- Dataset excerpts -

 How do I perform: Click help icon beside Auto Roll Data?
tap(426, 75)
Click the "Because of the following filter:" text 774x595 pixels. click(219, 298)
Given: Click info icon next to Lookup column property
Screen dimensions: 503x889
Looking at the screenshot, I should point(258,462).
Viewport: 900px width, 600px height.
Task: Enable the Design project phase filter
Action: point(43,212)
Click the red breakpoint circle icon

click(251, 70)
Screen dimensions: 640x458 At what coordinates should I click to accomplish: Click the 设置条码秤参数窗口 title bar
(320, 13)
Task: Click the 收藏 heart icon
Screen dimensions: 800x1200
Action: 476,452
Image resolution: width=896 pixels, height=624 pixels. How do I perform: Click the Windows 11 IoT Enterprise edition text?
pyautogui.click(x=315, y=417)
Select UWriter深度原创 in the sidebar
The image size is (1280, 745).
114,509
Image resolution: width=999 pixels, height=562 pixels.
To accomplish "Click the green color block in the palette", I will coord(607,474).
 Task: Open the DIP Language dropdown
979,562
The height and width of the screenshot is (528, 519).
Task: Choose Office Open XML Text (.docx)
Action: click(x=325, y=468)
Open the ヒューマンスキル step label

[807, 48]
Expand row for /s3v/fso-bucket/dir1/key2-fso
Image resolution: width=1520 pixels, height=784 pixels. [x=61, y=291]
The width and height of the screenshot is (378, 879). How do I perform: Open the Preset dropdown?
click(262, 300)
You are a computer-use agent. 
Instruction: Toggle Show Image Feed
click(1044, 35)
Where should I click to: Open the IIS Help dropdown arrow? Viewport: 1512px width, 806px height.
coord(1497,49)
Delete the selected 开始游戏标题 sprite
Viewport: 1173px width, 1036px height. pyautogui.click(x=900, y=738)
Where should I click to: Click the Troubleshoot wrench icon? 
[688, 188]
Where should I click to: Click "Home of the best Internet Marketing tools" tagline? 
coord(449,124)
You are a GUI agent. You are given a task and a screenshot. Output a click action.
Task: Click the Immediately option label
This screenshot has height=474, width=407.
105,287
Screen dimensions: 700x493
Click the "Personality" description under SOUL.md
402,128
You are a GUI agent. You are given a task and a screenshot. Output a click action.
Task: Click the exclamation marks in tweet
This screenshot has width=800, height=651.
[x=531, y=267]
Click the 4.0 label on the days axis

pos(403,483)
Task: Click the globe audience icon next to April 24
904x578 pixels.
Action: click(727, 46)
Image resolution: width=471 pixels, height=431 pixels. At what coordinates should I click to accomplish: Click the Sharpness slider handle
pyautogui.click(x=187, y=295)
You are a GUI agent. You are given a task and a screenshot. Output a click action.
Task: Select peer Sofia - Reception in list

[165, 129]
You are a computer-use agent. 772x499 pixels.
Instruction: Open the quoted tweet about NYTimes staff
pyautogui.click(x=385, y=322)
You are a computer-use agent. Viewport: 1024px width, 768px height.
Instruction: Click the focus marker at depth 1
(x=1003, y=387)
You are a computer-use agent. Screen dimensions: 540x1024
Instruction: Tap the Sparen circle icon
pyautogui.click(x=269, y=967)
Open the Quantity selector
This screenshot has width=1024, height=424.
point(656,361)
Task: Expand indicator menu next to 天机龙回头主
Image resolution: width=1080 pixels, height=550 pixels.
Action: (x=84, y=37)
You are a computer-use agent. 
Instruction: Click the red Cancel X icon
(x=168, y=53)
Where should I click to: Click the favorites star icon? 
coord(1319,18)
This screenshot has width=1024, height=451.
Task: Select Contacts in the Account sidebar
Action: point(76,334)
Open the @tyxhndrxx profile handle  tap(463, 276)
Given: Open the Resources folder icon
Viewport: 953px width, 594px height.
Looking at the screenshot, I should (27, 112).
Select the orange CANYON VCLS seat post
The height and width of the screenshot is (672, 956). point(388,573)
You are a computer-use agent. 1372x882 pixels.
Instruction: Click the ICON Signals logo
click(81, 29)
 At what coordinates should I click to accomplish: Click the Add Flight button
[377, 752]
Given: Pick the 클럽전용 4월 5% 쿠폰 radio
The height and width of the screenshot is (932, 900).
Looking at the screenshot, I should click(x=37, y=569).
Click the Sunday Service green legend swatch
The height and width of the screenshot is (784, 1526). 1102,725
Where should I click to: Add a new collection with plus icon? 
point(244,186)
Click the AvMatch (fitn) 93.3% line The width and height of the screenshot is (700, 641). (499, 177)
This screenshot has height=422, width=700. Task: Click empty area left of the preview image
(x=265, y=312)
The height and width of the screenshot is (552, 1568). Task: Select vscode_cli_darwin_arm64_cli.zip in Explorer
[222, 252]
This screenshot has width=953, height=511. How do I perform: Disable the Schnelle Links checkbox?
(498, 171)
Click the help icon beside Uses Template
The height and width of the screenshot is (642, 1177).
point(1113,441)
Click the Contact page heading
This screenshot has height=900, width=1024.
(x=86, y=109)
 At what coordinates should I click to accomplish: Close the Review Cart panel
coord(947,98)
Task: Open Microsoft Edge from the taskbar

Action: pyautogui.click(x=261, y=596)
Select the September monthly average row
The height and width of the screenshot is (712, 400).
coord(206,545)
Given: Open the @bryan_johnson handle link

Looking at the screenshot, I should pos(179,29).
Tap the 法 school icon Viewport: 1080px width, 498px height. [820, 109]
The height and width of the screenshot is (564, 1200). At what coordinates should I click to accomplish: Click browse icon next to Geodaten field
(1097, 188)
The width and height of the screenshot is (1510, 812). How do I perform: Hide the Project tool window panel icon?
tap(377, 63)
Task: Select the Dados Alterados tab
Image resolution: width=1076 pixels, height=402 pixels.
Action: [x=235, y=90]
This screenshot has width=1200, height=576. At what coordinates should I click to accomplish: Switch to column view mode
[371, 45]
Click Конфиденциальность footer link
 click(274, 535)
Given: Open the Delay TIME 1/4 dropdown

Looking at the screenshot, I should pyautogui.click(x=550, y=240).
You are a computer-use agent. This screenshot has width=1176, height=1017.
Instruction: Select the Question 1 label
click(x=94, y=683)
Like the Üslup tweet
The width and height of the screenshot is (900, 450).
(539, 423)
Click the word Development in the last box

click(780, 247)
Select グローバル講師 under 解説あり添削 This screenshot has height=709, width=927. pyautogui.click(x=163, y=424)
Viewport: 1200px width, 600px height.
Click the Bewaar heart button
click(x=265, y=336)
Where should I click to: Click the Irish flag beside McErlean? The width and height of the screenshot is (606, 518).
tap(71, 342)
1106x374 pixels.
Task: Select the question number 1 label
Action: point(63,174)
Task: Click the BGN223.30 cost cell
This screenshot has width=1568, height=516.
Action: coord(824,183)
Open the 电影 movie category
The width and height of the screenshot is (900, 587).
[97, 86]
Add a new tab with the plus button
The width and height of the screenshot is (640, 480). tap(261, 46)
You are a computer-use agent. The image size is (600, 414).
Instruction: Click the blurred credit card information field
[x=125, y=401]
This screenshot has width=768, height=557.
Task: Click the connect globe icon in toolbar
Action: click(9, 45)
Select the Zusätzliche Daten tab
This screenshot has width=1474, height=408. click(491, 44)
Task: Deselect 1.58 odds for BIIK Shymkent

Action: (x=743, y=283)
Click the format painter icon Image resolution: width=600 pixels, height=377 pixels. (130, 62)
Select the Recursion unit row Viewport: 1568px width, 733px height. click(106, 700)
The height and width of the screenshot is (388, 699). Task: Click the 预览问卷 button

- Prompt -
Please transcribe the entire listing precisely.

- Answer -
 How do I perform: Click help icon beside Auto Roll Data?
tap(426, 75)
Click the "Because of the following filter:" text 774x595 pixels. click(219, 298)
Given: Click info icon next to Lookup column property
Screen dimensions: 503x889
Looking at the screenshot, I should point(258,462).
Viewport: 900px width, 600px height.
Task: Enable the Design project phase filter
Action: point(43,212)
Click the red breakpoint circle icon

click(251, 70)
Screen dimensions: 640x458 At what coordinates should I click to accomplish: Click the 设置条码秤参数窗口 title bar
(320, 13)
Task: Click the 收藏 heart icon
Screen dimensions: 800x1200
Action: 476,452
Image resolution: width=896 pixels, height=624 pixels. How do I perform: Click the Windows 11 IoT Enterprise edition text?
pyautogui.click(x=315, y=417)
Select UWriter深度原创 in the sidebar
The image size is (1280, 745).
114,509
Image resolution: width=999 pixels, height=562 pixels.
To accomplish "Click the green color block in the palette", I will coord(607,474).
 Task: Open the DIP Language dropdown
979,562
The height and width of the screenshot is (528, 519).
Task: Choose Office Open XML Text (.docx)
Action: click(x=325, y=468)
Open the ヒューマンスキル step label

[807, 48]
Expand row for /s3v/fso-bucket/dir1/key2-fso
Image resolution: width=1520 pixels, height=784 pixels. [x=61, y=291]
The width and height of the screenshot is (378, 879). How do I perform: Open the Preset dropdown?
click(262, 300)
You are a computer-use agent. 
Instruction: Toggle Show Image Feed
click(1044, 35)
Where should I click to: Open the IIS Help dropdown arrow? Viewport: 1512px width, 806px height.
coord(1497,49)
Delete the selected 开始游戏标题 sprite
Viewport: 1173px width, 1036px height. pyautogui.click(x=900, y=738)
Where should I click to: Click the Troubleshoot wrench icon? 
[688, 188]
Where should I click to: Click "Home of the best Internet Marketing tools" tagline? 
coord(449,124)
You are a GUI agent. You are given a task and a screenshot. Output a click action.
Task: Click the Immediately option label
This screenshot has height=474, width=407.
105,287
Screen dimensions: 700x493
Click the "Personality" description under SOUL.md
402,128
You are a GUI agent. You are given a task and a screenshot. Output a click action.
Task: Click the exclamation marks in tweet
This screenshot has width=800, height=651.
[x=531, y=267]
Click the 4.0 label on the days axis

pos(403,483)
Task: Click the globe audience icon next to April 24
904x578 pixels.
Action: click(727, 46)
Image resolution: width=471 pixels, height=431 pixels. At what coordinates should I click to accomplish: Click the Sharpness slider handle
pyautogui.click(x=187, y=295)
You are a GUI agent. You are given a task and a screenshot. Output a click action.
Task: Select peer Sofia - Reception in list

[165, 129]
You are a computer-use agent. 772x499 pixels.
Instruction: Open the quoted tweet about NYTimes staff
pyautogui.click(x=385, y=322)
You are a computer-use agent. Viewport: 1024px width, 768px height.
Instruction: Click the focus marker at depth 1
(x=1003, y=387)
You are a computer-use agent. Screen dimensions: 540x1024
Instruction: Tap the Sparen circle icon
pyautogui.click(x=269, y=967)
Open the Quantity selector
This screenshot has width=1024, height=424.
point(656,361)
Task: Expand indicator menu next to 天机龙回头主
Image resolution: width=1080 pixels, height=550 pixels.
Action: (x=84, y=37)
You are a computer-use agent. 
Instruction: Click the red Cancel X icon
(x=168, y=53)
Where should I click to: Click the favorites star icon? 
coord(1319,18)
This screenshot has width=1024, height=451.
Task: Select Contacts in the Account sidebar
Action: point(76,334)
Open the @tyxhndrxx profile handle  tap(463, 276)
Given: Open the Resources folder icon
Viewport: 953px width, 594px height.
Looking at the screenshot, I should (27, 112).
Select the orange CANYON VCLS seat post
The height and width of the screenshot is (672, 956). point(388,573)
You are a computer-use agent. 1372x882 pixels.
Instruction: Click the ICON Signals logo
click(81, 29)
 At what coordinates should I click to accomplish: Click the Add Flight button
[377, 752]
Given: Pick the 클럽전용 4월 5% 쿠폰 radio
The height and width of the screenshot is (932, 900).
Looking at the screenshot, I should click(x=37, y=569).
Click the Sunday Service green legend swatch
The height and width of the screenshot is (784, 1526). 1102,725
Where should I click to: Add a new collection with plus icon? 
point(244,186)
Click the AvMatch (fitn) 93.3% line The width and height of the screenshot is (700, 641). (499, 177)
This screenshot has height=422, width=700. Task: Click empty area left of the preview image
(x=265, y=312)
The height and width of the screenshot is (552, 1568). Task: Select vscode_cli_darwin_arm64_cli.zip in Explorer
[222, 252]
This screenshot has width=953, height=511. How do I perform: Disable the Schnelle Links checkbox?
(498, 171)
Click the help icon beside Uses Template
The height and width of the screenshot is (642, 1177).
point(1113,441)
Click the Contact page heading
This screenshot has height=900, width=1024.
(x=86, y=109)
 At what coordinates should I click to accomplish: Close the Review Cart panel
coord(947,98)
Task: Open Microsoft Edge from the taskbar

Action: pyautogui.click(x=261, y=596)
Select the September monthly average row
The height and width of the screenshot is (712, 400).
coord(206,545)
Given: Open the @bryan_johnson handle link

Looking at the screenshot, I should pos(179,29).
Tap the 法 school icon Viewport: 1080px width, 498px height. [820, 109]
The height and width of the screenshot is (564, 1200). At what coordinates should I click to accomplish: Click browse icon next to Geodaten field
(1097, 188)
The width and height of the screenshot is (1510, 812). How do I perform: Hide the Project tool window panel icon?
tap(377, 63)
Task: Select the Dados Alterados tab
Image resolution: width=1076 pixels, height=402 pixels.
Action: [x=235, y=90]
This screenshot has width=1200, height=576. At what coordinates should I click to accomplish: Switch to column view mode
[371, 45]
Click Конфиденциальность footer link
 click(274, 535)
Given: Open the Delay TIME 1/4 dropdown

Looking at the screenshot, I should pyautogui.click(x=550, y=240).
You are a computer-use agent. This screenshot has width=1176, height=1017.
Instruction: Select the Question 1 label
click(x=94, y=683)
Like the Üslup tweet
The width and height of the screenshot is (900, 450).
(539, 423)
Click the word Development in the last box

click(780, 247)
Select グローバル講師 under 解説あり添削 This screenshot has height=709, width=927. pyautogui.click(x=163, y=424)
Viewport: 1200px width, 600px height.
Click the Bewaar heart button
click(x=265, y=336)
Where should I click to: Click the Irish flag beside McErlean? The width and height of the screenshot is (606, 518).
tap(71, 342)
1106x374 pixels.
Task: Select the question number 1 label
Action: point(63,174)
Task: Click the BGN223.30 cost cell
This screenshot has width=1568, height=516.
Action: coord(824,183)
Open the 电影 movie category
The width and height of the screenshot is (900, 587).
[97, 86]
Add a new tab with the plus button
The width and height of the screenshot is (640, 480). tap(261, 46)
You are a computer-use agent. The image size is (600, 414).
Instruction: Click the blurred credit card information field
[x=125, y=401]
This screenshot has width=768, height=557.
Task: Click the connect globe icon in toolbar
Action: click(9, 45)
Select the Zusätzliche Daten tab
This screenshot has width=1474, height=408. click(491, 44)
Task: Deselect 1.58 odds for BIIK Shymkent

Action: (x=743, y=283)
Click the format painter icon Image resolution: width=600 pixels, height=377 pixels. (130, 62)
Select the Recursion unit row Viewport: 1568px width, 733px height. click(106, 700)
The height and width of the screenshot is (388, 699). Task: Click the 预览问卷 button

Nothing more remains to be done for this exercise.